On peut aussi reconnaître à Edouard Philippe la clarté de son engagement contre le FN qui l'a mené, comme il l'a répété lundi soir sur TF1, à souhaiter la victoire d'Emmanuel Macron.
Là, où les choses se compliquent, c'est dans la suite du raisonnement que le maire du Havre a exposé lors de son premier 20H. Faire gagner Emmanuel Macron contre le FN était un objectif totalement compatible avec son engagement chez Les Républicains. Soit. Mais ce lundi soir face à Gilles Bouleau, le nouveau premier ministre a enchaîné comme si cela coulait de la plus transparente des sources politiques qu'il fallait désormais aider Emmanuel Macron à réussir. Seulement voilà, souhaiter le succès d'un quinquennat pour le bien de la France et des Français est une chose parfaitement louable. Souhaiter la défaite de sa propre famille politique, ayant en toute logique vocation à assumer la possibilité d'une alternance républicaine et le contre-pouvoir parlementaire nécessaire au bon fonctionnement de toute démocratie est moins évident.
Car il ne peut pas y avoir de demi-mesure en la matière. En l'absence d'accord de gouvernement entre Les Républicains et La République En Marche, la victoire des uns emporte nécessairement la défaite des autres… et réciproquement.
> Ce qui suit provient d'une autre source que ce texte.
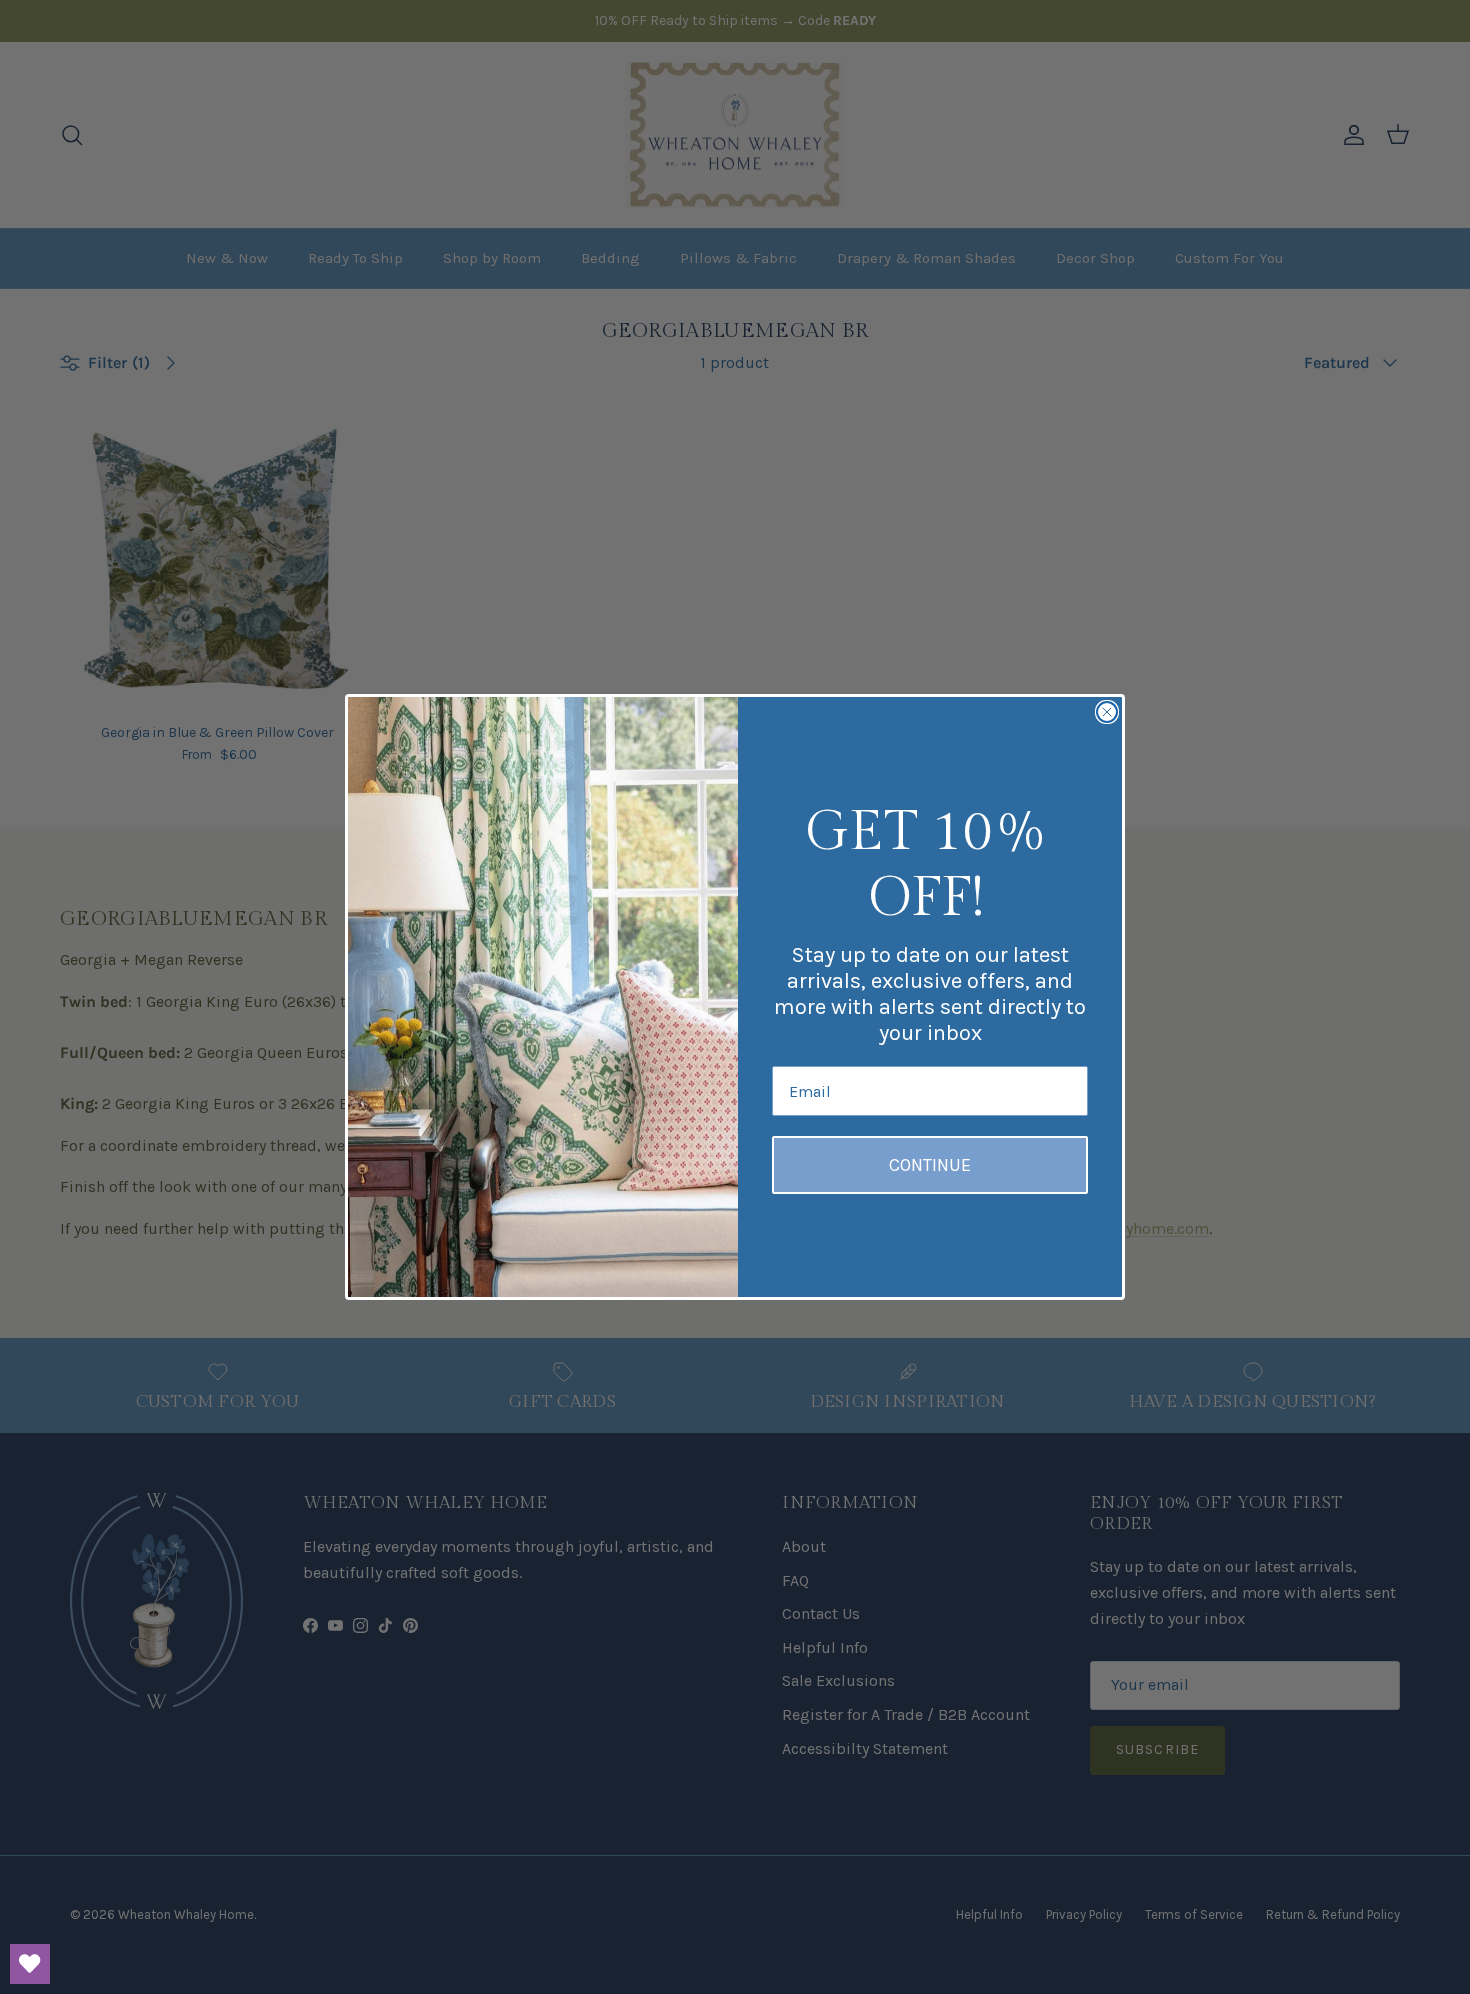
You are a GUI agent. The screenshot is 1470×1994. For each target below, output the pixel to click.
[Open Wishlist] (30, 1964)
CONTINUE (930, 1165)
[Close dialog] (1107, 712)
Sauf à considérer qu'aux yeux d'Edouard Philippe, le programme des Républicains est exactement le même que celui d'Emmanuel Macron, un ralliement sans négociation de la moindre inflexion politique de la part du rallié ressemble quand même furieusement à un changement de famille politique.
François Bayrou en rejoignant Emmanuel Macron au mois de mars avait posé ses conditions, acceptées par En Marche dans la foulée et dont on a bien vu à l'occasion du psychodrame déclenchée par les investitures LREM le week end dernier qu'elles comportaient aussi un accord électoral.
Manifestement le programme de gouvernement défini par Emmanuel Macron et combattu par Edouard Philippe pendant la campagne présidentielle -comme en attestent ses tweets et autres chroniques dans Libération- convient désormais en tout point au nouveau premier ministre puisqu'il n'a fait état d'aucun engagement qu'il aurait obtenu en échange de son arrivée à Matignon. On n'ose imaginer à l'heure du renouveau démocratique que des promesses aient pu être faites sans qu'elles soient clairement affichés.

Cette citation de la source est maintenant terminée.